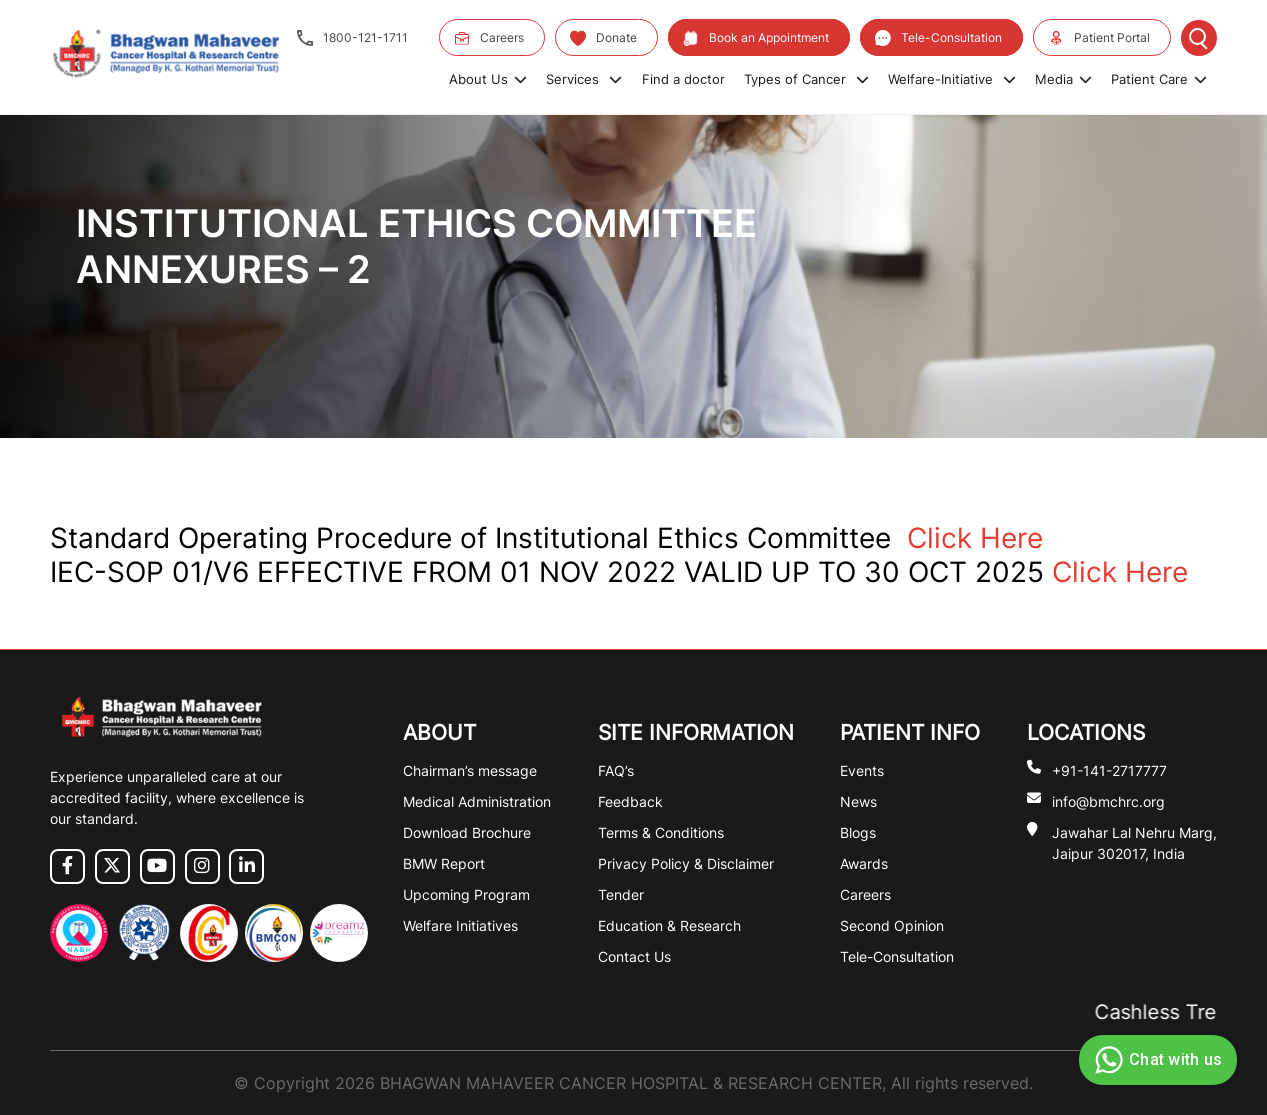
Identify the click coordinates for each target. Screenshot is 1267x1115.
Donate (603, 38)
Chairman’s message (470, 770)
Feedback (630, 801)
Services (584, 79)
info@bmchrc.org (1108, 800)
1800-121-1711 (352, 38)
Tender (621, 894)
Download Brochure (467, 832)
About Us (488, 79)
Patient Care (1159, 79)
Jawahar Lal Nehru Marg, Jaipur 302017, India (1134, 842)
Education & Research (669, 925)
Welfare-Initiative (952, 79)
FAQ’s (616, 770)
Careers (489, 38)
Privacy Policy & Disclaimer (686, 863)
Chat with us (1155, 1060)
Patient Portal (1099, 38)
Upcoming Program (466, 894)
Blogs (858, 832)
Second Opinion (892, 925)
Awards (864, 863)
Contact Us (634, 956)
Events (862, 770)
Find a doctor (683, 79)
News (858, 801)
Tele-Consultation (938, 38)
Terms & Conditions (661, 832)
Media (1063, 79)
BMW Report (444, 863)
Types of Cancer (806, 79)
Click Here (975, 538)
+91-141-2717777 (1109, 769)
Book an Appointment (756, 38)
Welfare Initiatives (460, 925)
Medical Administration (477, 801)
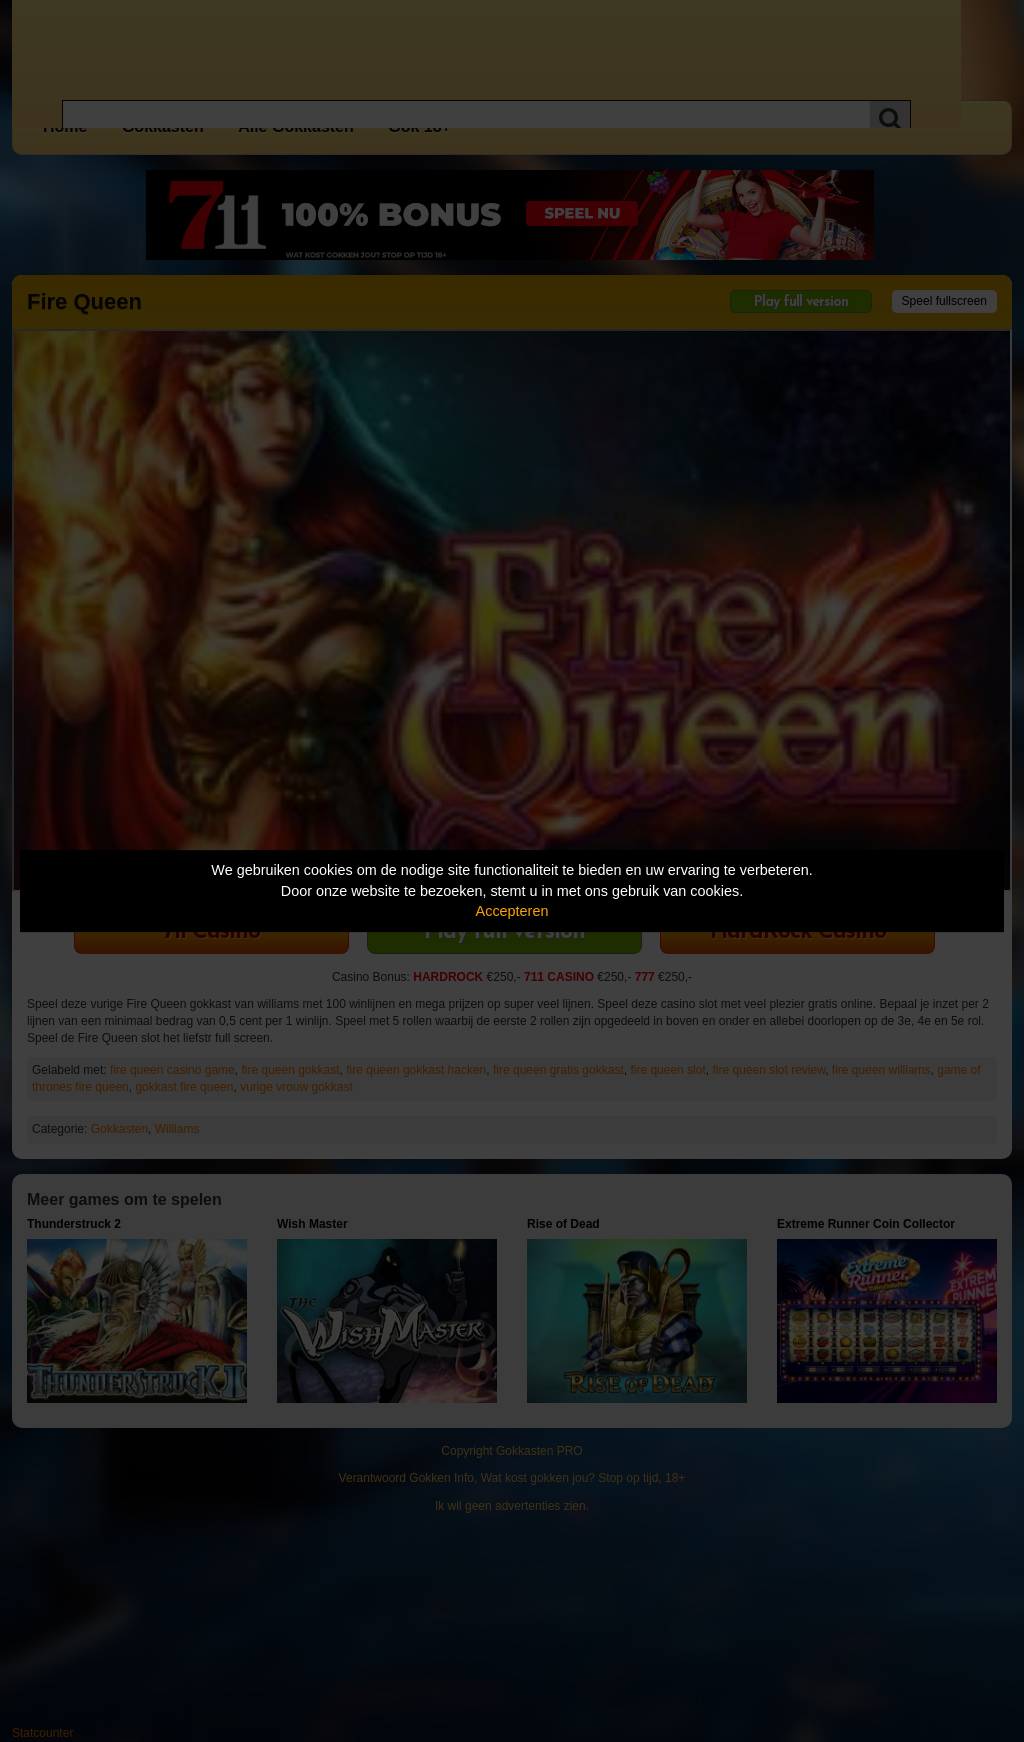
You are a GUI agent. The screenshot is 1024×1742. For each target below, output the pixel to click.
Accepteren (512, 911)
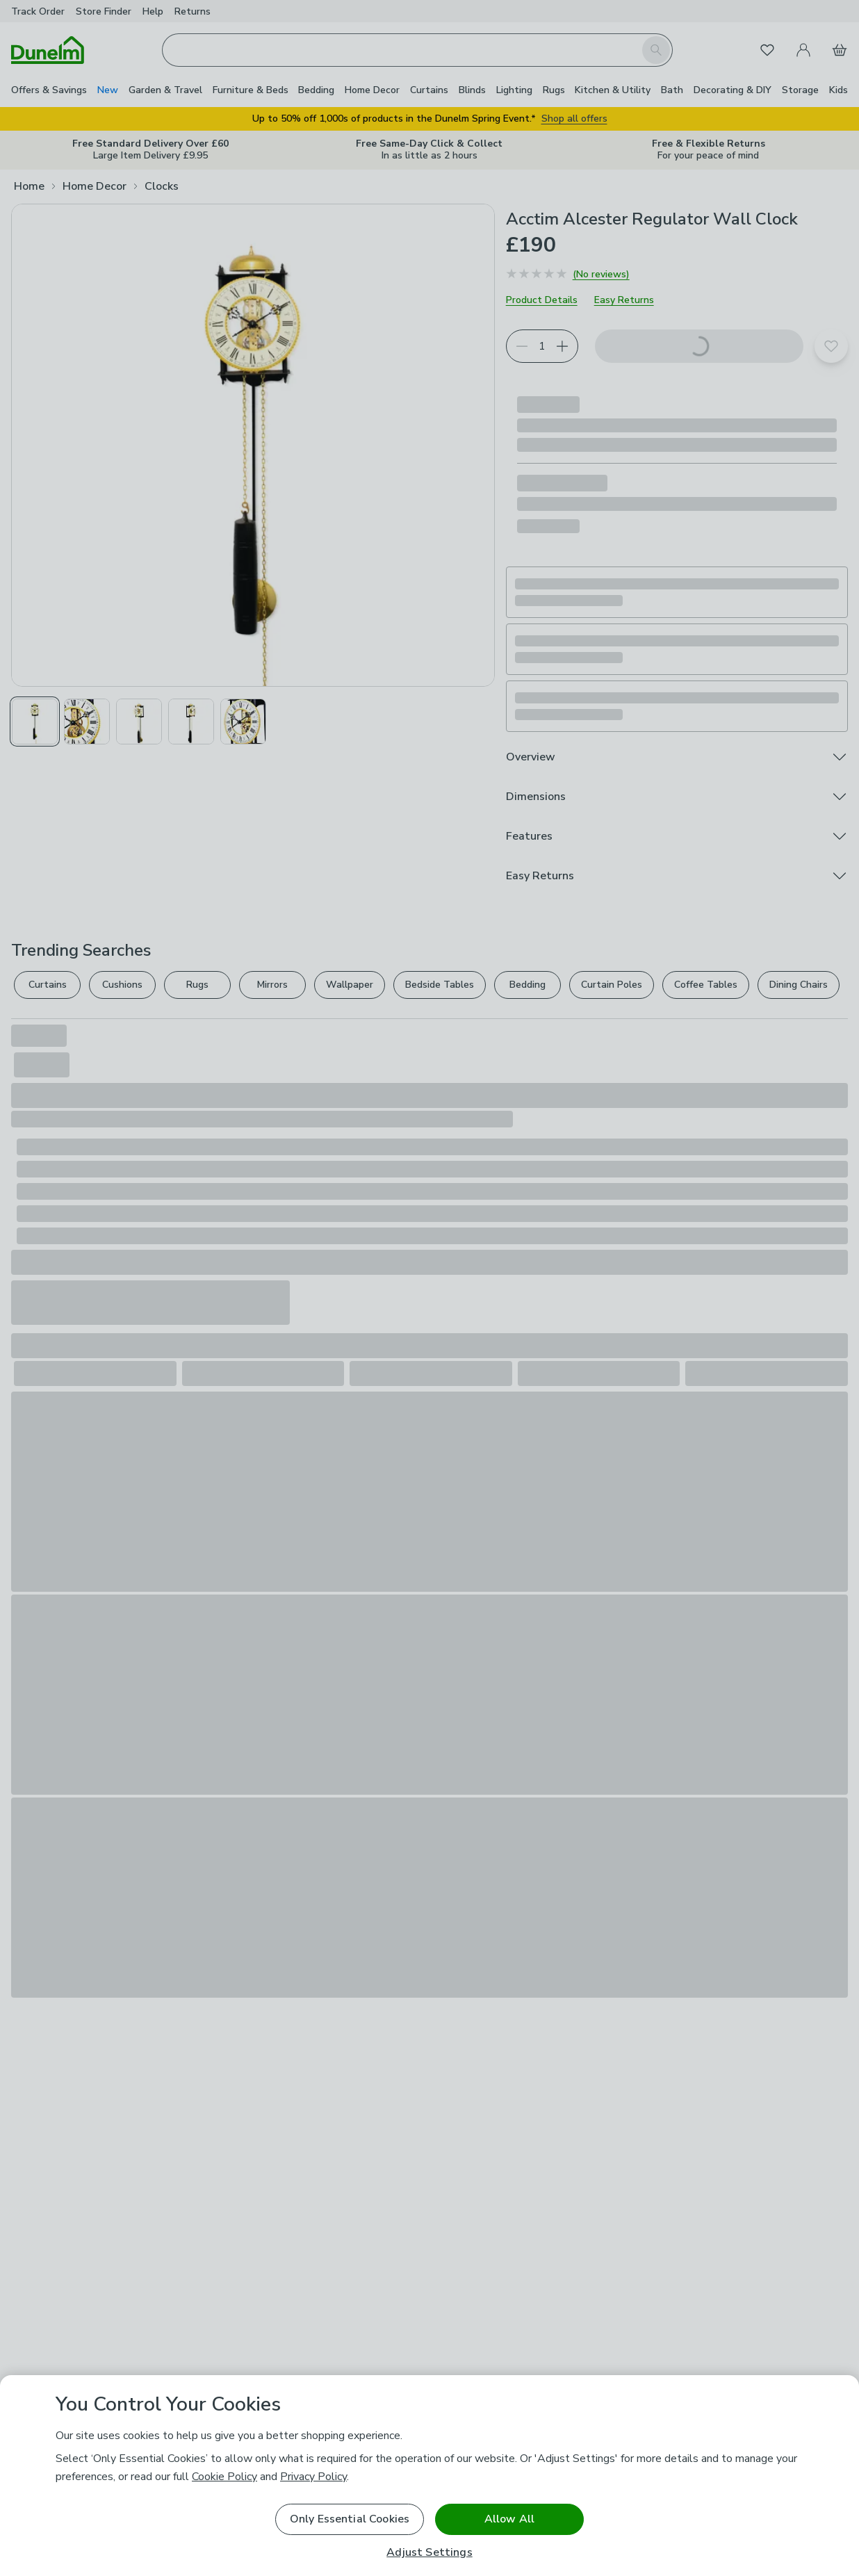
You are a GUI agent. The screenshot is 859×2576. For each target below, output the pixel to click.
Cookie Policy (224, 2476)
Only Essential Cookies (350, 2519)
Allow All (509, 2519)
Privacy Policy (313, 2476)
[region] (429, 2475)
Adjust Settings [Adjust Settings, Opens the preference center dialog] (429, 2552)
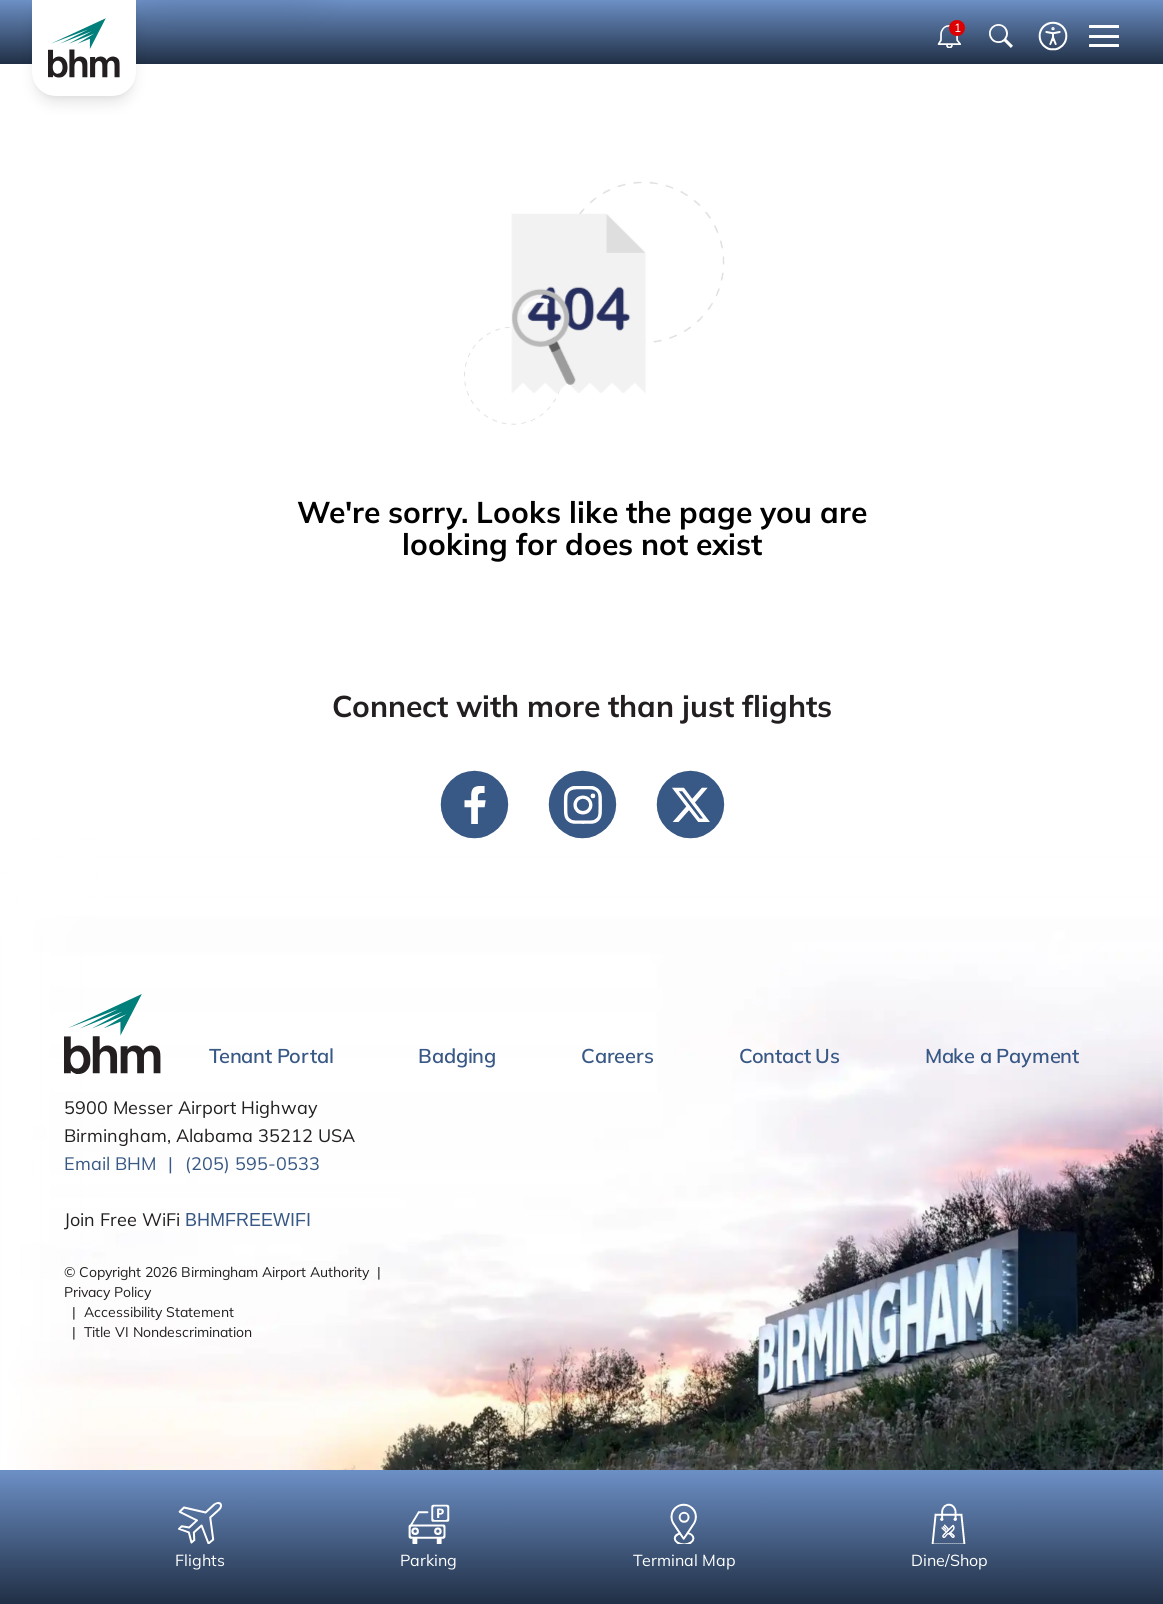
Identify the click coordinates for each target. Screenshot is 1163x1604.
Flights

#### Short task
Render everything in the records from the line containing "Terms & Conditions (661, 832)" down to the line containing "Privacy Policy (313, 2476)", both included, as a Markdown table with the columns Row and Line, numbering each row and skipping blank lines. Leave the pictures out.

#### Answer to this task
| Row | Line |
|---|---|
| 1 | Terms & Conditions (661, 832) |
| 2 | Media (1063, 79) |
| 3 | BMW Report (444, 863) |
| 4 | Types of Cancer (806, 79) |
| 5 | Click Here (975, 538) |
| 6 | +91-141-2717777 (1109, 769) |
| 7 | Book an Appointment (756, 38) |
| 8 | Welfare Initiatives (460, 925) |
| 9 | Medical Administration (477, 801) |
| 10 | You are a GUI agent. The screenshot is 1024×1742. For each target below, output the pixel to click. |
| 11 | Accepteren (512, 911) |
| 12 | You are a GUI agent. The screenshot is 859×2576. For each target below, output the pixel to click. |
| 13 | Cookie Policy (224, 2476) |
| 14 | Only Essential Cookies (350, 2519) |
| 15 | Allow All (509, 2519) |
| 16 | Privacy Policy (313, 2476) |